By Jon Hill, University of York, and Software Sustainability Institute Fellow.
A controversial title, but one I hope to explain! When running a couple of workshops later last year, I spoke at length on a number of aspects of open science. This included software sustainability, data and software licensing, collaboration and manuscript writing. I was inspired by this fantastic paper posted on ArXiv from Greg Wilson et al. I will caveat this text with the fact I am not a lawyer and none of the text below should be taken as legal advice.
After running these two workshops—“Tools for Constructing the Tree of Life” and “Good enough practice in Computational Geography”—and speaking to the attendees, I realised there is a disturbingly large gulf between those involved in the open science movement and the rest of academia. Many participants knew the words 'open access' and 'open source', but conflated the ideas and didn't link any licences to these terms. There was also a lot of confusion on what licences to use and which were appropriate, as well as the concept of copyright. Unfortunately, academics have to rely on the lawyers available at their institution, which are on the side of the University, and not necessarily on the side of an academic who wants to make their work more open. Stories of conflicts between PhD students and supervisors over what could and could not be done with data and software were quite common. So it was clear to me that a gap of knowledge exists here.
What is open access?
Open access is defined as research that is free of all restrictions on access and free of many restrictions on use. It can apply to any type of research output, including peer-reviewed papers, books, manuscripts or pre-prints. There is often a distinction between gratis open access where the output is free to access, but there are still restrictions on usage, and libre open access, which truly fits the definition of open access. Typical licences for open access are the Creative Commons licences. CC-BY and CC-0 are the recommended licences, despite publishing houses offering their own restrictive licences. licences such as CC-BY-SA are known as copyleft licences as they ensure the derivative be released under a similarly permissive licence.
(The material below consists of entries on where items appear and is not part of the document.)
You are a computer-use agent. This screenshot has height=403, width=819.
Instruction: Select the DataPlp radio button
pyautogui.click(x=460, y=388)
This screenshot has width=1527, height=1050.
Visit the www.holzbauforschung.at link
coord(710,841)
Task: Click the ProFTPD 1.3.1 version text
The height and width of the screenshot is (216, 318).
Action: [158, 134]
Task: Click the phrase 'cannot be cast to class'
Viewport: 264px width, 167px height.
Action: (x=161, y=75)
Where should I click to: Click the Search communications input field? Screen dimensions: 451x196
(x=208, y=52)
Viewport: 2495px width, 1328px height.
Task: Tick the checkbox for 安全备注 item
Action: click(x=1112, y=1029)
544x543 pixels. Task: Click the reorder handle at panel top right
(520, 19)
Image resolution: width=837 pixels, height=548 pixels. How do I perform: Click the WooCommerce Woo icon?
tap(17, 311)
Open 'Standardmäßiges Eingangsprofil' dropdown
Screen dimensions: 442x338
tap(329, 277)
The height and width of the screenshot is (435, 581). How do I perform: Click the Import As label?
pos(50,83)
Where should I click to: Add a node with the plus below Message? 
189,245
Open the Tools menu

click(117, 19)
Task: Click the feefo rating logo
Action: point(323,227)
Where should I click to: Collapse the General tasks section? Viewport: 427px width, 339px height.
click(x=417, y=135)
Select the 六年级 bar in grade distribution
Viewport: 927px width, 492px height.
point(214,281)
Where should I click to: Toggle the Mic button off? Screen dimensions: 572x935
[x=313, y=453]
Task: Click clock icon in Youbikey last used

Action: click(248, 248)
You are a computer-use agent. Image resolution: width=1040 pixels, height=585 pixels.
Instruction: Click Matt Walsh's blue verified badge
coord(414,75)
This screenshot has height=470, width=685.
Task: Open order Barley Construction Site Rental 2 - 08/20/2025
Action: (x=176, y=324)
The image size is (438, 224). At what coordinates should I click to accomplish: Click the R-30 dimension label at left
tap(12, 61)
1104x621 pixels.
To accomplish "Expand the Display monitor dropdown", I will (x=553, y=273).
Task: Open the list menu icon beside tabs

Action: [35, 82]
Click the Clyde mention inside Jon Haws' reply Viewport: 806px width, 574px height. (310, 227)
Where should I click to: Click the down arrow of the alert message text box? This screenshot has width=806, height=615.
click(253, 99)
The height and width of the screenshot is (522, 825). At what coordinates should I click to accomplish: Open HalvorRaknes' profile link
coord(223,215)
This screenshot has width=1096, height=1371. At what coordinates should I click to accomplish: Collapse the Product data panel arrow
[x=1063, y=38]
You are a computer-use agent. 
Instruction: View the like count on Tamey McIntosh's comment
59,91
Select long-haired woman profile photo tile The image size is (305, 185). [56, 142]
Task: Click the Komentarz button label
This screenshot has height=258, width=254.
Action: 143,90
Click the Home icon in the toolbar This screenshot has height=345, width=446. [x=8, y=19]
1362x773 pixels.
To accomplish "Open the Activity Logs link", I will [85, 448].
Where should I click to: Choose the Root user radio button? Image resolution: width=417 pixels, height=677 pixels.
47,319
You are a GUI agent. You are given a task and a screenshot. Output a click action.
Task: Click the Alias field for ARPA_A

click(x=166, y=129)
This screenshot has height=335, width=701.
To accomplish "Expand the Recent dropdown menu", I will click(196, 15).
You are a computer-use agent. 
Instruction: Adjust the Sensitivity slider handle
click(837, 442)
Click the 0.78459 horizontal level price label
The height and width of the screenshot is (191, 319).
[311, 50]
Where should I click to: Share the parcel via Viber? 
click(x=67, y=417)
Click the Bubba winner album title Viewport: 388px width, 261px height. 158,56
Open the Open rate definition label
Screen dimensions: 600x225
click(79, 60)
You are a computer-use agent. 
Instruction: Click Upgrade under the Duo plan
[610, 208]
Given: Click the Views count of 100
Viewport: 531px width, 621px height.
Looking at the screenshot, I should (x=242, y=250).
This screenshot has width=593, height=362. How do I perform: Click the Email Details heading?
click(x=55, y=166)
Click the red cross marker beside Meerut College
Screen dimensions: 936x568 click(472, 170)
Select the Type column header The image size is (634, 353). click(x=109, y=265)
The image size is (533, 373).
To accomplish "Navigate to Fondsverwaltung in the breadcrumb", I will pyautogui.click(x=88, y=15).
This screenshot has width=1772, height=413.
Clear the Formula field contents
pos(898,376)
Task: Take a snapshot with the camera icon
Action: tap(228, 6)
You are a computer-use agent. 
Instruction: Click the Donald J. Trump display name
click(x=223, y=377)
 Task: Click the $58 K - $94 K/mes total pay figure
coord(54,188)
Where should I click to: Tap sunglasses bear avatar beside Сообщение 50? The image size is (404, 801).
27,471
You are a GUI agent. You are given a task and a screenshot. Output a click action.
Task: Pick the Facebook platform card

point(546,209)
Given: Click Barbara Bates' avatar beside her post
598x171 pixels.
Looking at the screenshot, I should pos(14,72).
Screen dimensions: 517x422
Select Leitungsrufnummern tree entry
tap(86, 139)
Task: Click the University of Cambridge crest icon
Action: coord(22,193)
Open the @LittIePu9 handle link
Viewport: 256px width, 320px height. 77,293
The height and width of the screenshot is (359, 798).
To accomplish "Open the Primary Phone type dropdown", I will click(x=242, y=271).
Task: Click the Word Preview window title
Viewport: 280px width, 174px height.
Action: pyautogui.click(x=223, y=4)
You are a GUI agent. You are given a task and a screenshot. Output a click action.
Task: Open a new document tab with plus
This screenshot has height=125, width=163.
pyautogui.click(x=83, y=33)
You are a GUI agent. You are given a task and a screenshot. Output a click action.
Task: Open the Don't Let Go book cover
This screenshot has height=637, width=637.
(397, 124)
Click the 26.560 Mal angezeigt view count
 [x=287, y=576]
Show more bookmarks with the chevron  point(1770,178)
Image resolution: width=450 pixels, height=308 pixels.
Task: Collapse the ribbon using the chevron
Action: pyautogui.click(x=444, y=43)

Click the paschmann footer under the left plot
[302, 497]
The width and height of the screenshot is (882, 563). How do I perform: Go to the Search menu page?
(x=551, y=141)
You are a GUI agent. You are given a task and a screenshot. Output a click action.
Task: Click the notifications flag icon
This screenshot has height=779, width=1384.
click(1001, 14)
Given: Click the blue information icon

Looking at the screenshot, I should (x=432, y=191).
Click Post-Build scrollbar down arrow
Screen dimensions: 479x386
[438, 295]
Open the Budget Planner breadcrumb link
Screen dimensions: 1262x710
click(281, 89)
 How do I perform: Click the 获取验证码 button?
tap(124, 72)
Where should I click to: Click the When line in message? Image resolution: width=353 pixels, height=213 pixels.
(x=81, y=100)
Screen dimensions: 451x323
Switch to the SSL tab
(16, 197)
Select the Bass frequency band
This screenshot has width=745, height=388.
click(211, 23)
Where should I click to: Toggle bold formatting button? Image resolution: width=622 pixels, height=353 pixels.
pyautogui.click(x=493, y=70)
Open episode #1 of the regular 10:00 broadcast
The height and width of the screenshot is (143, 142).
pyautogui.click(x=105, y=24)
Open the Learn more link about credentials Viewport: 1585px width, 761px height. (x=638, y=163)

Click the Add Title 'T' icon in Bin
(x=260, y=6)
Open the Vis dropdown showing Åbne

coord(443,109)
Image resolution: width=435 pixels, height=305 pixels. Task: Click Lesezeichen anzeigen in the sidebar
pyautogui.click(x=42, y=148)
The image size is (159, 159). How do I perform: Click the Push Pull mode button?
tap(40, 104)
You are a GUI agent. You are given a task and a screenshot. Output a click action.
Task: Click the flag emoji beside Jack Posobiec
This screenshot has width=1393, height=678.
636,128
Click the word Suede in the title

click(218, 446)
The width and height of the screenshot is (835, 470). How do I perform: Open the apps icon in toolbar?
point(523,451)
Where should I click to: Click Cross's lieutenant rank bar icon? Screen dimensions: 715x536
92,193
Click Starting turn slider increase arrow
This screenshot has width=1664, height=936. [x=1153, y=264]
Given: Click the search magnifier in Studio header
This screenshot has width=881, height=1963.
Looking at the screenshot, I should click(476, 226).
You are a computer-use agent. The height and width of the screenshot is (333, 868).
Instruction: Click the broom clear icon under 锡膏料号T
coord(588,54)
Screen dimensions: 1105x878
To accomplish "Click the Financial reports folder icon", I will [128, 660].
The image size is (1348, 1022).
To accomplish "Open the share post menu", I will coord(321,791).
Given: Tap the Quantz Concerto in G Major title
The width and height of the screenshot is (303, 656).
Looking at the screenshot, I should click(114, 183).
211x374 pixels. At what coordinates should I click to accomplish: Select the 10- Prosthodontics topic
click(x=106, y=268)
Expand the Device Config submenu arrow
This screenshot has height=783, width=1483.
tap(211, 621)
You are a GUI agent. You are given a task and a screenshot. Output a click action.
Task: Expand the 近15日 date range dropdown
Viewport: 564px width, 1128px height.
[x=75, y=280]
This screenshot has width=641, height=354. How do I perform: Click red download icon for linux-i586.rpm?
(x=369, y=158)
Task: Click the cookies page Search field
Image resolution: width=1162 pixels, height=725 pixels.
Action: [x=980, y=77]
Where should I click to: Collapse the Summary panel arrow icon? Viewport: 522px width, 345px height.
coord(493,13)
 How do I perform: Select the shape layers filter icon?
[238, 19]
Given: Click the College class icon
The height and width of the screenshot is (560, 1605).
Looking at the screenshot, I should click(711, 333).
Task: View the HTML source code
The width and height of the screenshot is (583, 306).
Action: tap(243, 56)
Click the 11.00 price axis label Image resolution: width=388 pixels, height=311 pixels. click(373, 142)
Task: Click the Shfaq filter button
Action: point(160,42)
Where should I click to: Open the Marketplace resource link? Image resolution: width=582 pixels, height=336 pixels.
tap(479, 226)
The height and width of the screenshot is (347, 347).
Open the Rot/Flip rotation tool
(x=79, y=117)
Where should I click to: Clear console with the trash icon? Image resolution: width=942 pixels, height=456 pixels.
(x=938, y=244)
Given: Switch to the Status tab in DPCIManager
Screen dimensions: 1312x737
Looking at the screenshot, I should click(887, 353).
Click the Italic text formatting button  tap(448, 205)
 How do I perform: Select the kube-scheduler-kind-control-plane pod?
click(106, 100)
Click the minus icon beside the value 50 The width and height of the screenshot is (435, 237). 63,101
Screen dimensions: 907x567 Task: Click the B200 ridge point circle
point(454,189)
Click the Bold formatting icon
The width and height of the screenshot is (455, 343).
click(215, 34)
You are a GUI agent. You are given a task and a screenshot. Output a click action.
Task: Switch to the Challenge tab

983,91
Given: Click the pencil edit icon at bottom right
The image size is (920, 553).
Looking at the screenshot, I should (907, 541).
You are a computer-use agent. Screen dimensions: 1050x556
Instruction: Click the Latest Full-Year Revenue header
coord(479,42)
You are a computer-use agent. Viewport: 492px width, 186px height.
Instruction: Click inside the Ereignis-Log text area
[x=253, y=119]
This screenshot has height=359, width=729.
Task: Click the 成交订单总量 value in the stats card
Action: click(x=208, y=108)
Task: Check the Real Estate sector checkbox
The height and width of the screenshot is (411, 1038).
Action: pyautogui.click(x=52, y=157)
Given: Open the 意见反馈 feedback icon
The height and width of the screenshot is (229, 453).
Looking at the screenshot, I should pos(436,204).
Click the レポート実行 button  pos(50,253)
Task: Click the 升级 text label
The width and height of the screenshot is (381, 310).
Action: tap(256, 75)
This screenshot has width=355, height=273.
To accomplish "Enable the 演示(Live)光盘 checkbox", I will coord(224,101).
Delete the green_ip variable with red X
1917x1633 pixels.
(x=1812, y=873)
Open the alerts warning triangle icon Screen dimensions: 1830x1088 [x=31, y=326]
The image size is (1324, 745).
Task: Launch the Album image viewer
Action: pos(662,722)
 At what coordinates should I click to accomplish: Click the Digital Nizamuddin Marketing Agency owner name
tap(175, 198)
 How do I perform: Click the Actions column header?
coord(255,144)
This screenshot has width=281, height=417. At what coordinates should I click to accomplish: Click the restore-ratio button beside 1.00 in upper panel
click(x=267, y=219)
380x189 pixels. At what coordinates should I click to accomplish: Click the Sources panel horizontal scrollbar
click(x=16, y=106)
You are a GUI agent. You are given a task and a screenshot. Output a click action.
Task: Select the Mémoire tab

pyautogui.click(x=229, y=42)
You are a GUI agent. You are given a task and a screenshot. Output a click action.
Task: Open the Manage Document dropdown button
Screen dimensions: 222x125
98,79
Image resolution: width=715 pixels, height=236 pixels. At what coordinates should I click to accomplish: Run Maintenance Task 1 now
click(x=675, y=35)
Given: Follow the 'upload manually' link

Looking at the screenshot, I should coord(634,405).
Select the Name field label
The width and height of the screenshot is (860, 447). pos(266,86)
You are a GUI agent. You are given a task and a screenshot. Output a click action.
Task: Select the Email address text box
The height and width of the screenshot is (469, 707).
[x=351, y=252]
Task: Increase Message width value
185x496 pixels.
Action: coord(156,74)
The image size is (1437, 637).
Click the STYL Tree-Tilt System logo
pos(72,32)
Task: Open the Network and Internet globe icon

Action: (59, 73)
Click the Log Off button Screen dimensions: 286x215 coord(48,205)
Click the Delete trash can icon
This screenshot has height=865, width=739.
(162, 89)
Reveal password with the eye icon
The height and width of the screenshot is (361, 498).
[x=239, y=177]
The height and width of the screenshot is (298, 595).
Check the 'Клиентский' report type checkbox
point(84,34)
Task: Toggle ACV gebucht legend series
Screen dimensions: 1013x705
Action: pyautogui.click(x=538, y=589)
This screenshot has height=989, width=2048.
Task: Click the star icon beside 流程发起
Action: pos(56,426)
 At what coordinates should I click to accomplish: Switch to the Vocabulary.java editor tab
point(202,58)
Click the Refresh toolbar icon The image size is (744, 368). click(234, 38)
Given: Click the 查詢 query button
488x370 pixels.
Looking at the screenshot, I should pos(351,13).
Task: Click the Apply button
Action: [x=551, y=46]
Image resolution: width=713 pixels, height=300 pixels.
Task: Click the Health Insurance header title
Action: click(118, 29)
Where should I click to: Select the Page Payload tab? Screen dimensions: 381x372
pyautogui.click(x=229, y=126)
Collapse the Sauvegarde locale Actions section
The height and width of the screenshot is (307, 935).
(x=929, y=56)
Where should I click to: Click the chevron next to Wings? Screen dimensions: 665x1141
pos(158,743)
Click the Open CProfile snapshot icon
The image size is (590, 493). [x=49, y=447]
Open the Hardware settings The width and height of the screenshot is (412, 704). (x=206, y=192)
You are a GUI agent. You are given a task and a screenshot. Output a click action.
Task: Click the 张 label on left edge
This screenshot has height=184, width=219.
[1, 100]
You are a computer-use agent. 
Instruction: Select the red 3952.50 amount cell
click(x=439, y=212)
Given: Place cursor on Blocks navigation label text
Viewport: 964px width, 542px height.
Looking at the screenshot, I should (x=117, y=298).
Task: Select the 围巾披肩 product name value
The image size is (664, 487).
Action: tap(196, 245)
What is open source software?
Open source software (OSS) is the idea that software (including tests, documentation, blueprints, etc) is available to anyone. Moreover, it should be free in both senses of the word: free as in speech and free as in beer. Anyone should be able to download and edit the source code. Under some licences a user can redistribute their changes as they see fit (often called a fork in the project) with some restrictions. As with open access there are a number of licences available, which vary from the extremely liberal to licences compatible with patenting software. Common licences are GPL, Apache or BSD. These three popular licences are all copyleft licences.
Who is the copyright owner?
Beyond what licence outputs should be released under, there’s also a complex question of copyright. For staff at universities (that includes postdocs, research fellows, technicians, lecturers, etc), the University owns the copyright. They are your employer and under UK law an employer owns copyright. There are grey areas though—what if you write a piece of work related to your job at home, on weekends only, but use the laptop funded by the University? The University almost certainly owns the copyright for that. For PhD students, the situation is more complex. Students are not employed by a University so the copyright is owned by them. However, student projects will involve members of staff at a University (as supervisors, for example), so disentangling copyright could get very complex! Many Universities use some wording like the following:
For the avoidance of doubt, the University claims ownership of all intellectual property specified in section 12.3 of this statute which is devised, made or created:
by persons employed by the University in the course of their employment
by student members in the course of their studies, where a member of staff has also been involved...
There might be other factors that have to be considered also, such as the funder requirements. Research Councils UK (RCUK) mandate all funded work should be open access (either Gold or Green) and the Wellcome Trust even recommend the CC-BY licence. When it comes to software, must funders are less restrictive. Natural Environment Research Council (NERC), for example, only mandate you do something with the code:
At completion of a project, the software must be exploited either commercially, within an academic community or as OSS.
When making code or data open source/access it is important to make sure the licence is appropriate. You may have to involve the University’s research contracts team. For example, I had to get my current University to sign a letter to allow me to commit code to an open source project, Fluidity, to enable the project to use the University’s copyright. Other open source projects don’t go to such lengths, but the example above could be commercially exploited (and indeed has been in the past). Your University should be supportive of your efforts, so do get in touch with the appropriate person if you have any doubts. Your University will be supportive of releasing your software, data and research outputs under appropriate licences.
How can we then mitigate against such copyright issues so we make sure research outputs are freely available for in the future? A real difference could be made by informing incoming PhD students, or even undergraduates, about the virtues of open science and open source software, copyright issues, and what this means. An academic should be able to concentrate on their teaching and research, but the complications and caveats of licensing often makes not releasing software the easy option. Hence, this has a direct impact on sustainable software with conflicts arising when a knowledgeable PhD student, postdoc or even help from other sources, such as the Institute Research Software Engineers, contribute to software efforts. Greater knowledge instilled at an early career stage might help academics feel more confident in knowing what they are allowed to do with their software and data.